Saved entries:
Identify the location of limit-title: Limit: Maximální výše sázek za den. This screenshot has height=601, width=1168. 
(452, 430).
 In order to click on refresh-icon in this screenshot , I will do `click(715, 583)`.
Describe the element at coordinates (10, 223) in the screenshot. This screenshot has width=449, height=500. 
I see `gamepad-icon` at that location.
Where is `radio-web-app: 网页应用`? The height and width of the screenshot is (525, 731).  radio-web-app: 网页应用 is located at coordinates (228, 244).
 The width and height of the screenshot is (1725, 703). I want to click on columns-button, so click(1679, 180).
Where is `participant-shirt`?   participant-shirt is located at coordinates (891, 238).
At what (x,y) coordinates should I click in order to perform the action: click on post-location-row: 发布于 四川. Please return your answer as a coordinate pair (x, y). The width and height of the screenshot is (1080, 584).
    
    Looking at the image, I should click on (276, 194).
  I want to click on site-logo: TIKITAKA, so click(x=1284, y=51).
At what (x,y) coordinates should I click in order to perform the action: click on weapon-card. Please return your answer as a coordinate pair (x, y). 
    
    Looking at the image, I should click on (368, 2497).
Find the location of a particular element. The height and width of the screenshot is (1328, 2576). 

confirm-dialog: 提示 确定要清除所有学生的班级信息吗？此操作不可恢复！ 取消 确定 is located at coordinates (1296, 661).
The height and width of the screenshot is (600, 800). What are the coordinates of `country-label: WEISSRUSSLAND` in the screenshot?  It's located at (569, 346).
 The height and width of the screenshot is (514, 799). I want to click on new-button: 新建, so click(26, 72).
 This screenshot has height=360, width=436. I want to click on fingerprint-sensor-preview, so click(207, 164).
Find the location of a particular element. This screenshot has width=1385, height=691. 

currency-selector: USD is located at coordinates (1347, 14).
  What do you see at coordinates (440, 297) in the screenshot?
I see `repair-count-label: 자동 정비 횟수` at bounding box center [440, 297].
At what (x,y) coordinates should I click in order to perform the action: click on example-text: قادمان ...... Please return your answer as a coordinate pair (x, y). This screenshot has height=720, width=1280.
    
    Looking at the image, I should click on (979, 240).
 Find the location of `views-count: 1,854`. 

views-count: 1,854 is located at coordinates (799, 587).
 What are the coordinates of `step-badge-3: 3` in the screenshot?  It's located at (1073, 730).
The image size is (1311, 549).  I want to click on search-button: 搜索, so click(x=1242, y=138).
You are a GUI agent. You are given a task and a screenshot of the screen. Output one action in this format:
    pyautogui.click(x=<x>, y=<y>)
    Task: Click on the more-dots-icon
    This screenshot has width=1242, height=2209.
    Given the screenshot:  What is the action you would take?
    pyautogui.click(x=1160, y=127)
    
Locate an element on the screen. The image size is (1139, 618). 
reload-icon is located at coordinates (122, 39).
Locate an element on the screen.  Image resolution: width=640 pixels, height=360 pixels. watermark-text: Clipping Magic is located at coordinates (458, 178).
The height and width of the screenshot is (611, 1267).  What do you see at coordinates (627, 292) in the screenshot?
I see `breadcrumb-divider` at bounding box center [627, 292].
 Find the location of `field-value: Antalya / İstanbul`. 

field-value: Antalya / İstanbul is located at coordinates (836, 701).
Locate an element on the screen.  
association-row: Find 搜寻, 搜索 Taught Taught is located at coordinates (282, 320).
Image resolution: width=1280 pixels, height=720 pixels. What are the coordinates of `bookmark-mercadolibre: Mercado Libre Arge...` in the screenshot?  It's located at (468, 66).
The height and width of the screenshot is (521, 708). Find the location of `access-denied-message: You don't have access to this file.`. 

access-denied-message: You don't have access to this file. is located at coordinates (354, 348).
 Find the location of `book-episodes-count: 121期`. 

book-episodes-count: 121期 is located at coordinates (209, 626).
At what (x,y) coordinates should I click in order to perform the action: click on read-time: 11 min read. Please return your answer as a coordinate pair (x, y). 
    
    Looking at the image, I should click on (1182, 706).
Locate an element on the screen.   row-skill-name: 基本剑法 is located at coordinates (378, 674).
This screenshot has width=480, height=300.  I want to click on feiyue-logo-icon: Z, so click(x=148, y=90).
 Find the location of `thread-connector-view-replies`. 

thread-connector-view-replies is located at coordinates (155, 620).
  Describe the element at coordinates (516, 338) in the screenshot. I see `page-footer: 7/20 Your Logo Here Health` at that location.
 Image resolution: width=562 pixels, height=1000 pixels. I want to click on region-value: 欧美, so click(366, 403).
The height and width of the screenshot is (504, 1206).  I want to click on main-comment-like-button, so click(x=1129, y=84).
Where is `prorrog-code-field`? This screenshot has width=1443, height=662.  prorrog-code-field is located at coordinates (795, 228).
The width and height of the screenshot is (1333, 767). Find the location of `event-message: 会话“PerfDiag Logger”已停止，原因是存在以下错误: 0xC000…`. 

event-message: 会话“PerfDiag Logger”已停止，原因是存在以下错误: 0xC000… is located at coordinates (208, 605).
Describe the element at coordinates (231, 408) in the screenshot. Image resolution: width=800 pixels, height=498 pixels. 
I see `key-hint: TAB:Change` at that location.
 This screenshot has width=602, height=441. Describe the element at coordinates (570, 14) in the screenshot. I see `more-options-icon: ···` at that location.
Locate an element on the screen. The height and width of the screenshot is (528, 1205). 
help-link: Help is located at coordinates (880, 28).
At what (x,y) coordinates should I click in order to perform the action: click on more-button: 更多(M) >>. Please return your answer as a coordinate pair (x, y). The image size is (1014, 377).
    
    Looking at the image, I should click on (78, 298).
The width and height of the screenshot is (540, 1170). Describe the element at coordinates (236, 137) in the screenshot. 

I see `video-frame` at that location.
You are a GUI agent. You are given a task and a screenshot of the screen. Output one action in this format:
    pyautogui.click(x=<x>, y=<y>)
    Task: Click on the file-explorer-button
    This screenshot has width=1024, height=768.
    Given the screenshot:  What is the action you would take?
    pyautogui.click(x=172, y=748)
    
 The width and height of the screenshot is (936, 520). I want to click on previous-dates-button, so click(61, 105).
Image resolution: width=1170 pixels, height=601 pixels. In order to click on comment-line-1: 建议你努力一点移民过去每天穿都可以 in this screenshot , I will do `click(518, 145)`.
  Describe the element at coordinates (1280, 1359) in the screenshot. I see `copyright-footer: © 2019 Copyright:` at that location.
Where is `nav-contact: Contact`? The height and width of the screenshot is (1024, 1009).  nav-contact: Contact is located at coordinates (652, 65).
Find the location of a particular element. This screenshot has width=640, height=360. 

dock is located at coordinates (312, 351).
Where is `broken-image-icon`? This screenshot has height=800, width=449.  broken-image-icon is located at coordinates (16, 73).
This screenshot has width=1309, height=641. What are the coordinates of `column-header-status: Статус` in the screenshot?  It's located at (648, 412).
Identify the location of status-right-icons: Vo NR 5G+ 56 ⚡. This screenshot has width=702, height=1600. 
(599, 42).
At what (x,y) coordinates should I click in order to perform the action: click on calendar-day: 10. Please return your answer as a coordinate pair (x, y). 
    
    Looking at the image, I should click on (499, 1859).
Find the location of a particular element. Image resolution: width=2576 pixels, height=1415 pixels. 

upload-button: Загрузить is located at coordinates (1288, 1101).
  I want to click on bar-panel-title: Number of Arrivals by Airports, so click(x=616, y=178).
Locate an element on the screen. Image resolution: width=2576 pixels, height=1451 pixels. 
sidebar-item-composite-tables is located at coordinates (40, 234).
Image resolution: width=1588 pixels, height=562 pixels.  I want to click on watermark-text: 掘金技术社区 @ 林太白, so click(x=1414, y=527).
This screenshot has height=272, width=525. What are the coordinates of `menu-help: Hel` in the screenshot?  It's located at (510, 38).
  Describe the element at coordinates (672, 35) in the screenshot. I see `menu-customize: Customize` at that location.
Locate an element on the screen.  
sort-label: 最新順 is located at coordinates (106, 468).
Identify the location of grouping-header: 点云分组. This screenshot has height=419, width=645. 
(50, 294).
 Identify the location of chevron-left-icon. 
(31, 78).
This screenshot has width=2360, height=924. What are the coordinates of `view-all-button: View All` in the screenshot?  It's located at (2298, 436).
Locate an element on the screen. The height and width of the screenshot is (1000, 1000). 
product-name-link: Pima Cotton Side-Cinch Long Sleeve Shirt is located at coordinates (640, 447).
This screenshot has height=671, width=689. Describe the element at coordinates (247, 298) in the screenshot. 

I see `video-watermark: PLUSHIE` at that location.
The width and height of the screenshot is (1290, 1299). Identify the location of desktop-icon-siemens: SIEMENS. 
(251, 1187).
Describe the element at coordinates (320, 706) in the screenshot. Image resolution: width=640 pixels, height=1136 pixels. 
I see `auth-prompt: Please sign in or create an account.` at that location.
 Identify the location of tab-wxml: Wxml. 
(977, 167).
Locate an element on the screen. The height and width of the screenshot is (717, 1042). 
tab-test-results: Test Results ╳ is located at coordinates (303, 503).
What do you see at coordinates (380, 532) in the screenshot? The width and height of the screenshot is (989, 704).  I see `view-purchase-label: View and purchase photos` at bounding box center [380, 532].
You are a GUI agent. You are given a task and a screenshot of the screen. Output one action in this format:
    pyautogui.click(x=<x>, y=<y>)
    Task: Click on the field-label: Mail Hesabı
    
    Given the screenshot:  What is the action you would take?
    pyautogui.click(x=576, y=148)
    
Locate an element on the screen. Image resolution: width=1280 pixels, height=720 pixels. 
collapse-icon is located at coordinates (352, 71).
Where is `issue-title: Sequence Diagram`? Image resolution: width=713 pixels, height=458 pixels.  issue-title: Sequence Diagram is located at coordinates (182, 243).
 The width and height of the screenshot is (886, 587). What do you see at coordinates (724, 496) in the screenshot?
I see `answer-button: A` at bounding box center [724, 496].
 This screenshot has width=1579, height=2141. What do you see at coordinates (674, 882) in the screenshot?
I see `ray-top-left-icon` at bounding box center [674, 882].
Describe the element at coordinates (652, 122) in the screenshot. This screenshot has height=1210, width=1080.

* YOUR GOAL: Copy out the lines of the material exactly, from the line containing "This screenshot has height=671, width=689." through the line containing "(251, 1187).".

* ANSWER SPACE:
This screenshot has height=671, width=689. Describe the element at coordinates (247, 298) in the screenshot. 

I see `video-watermark: PLUSHIE` at that location.
The width and height of the screenshot is (1290, 1299). Identify the location of desktop-icon-siemens: SIEMENS. 
(251, 1187).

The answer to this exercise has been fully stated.